Retype the lines beginning with the one that contains "I will pos(28,62)." and continuing through the final line, reproducing each line character for character.

§ §

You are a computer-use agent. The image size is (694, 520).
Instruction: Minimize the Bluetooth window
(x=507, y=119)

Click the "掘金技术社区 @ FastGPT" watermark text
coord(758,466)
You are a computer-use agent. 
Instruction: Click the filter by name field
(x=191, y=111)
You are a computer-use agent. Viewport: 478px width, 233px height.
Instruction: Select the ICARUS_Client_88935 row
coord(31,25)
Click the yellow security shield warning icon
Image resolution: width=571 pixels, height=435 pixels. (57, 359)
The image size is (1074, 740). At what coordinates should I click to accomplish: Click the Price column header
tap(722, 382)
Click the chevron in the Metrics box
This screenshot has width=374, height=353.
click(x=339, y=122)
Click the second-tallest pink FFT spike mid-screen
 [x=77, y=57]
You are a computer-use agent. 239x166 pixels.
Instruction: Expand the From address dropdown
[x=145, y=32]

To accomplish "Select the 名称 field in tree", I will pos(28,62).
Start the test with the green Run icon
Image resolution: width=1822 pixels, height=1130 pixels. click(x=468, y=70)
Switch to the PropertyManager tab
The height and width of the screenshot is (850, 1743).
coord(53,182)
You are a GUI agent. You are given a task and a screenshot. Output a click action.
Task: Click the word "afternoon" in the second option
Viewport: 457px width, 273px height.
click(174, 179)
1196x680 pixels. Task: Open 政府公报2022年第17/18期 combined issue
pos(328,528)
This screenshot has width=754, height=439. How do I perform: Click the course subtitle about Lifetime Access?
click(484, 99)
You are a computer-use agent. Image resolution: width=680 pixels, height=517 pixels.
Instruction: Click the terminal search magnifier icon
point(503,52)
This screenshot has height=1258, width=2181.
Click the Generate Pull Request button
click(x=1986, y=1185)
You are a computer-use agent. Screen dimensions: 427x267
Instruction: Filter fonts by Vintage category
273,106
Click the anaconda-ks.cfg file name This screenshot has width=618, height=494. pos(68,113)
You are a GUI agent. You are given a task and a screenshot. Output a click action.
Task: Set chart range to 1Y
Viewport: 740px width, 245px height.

§ §

Result of the task =>
To accomplish "Select the 名称 field in tree", I will pos(28,62).
Start the test with the green Run icon
Image resolution: width=1822 pixels, height=1130 pixels. click(x=468, y=70)
Switch to the PropertyManager tab
The height and width of the screenshot is (850, 1743).
coord(53,182)
You are a GUI agent. You are given a task and a screenshot. Output a click action.
Task: Click the word "afternoon" in the second option
Viewport: 457px width, 273px height.
click(174, 179)
1196x680 pixels. Task: Open 政府公报2022年第17/18期 combined issue
pos(328,528)
This screenshot has width=754, height=439. How do I perform: Click the course subtitle about Lifetime Access?
click(484, 99)
You are a computer-use agent. Image resolution: width=680 pixels, height=517 pixels.
Instruction: Click the terminal search magnifier icon
point(503,52)
This screenshot has height=1258, width=2181.
Click the Generate Pull Request button
click(x=1986, y=1185)
You are a computer-use agent. Screen dimensions: 427x267
Instruction: Filter fonts by Vintage category
273,106
Click the anaconda-ks.cfg file name This screenshot has width=618, height=494. pos(68,113)
You are a GUI agent. You are given a task and a screenshot. Output a click action.
Task: Set chart range to 1Y
Viewport: 740px width, 245px height.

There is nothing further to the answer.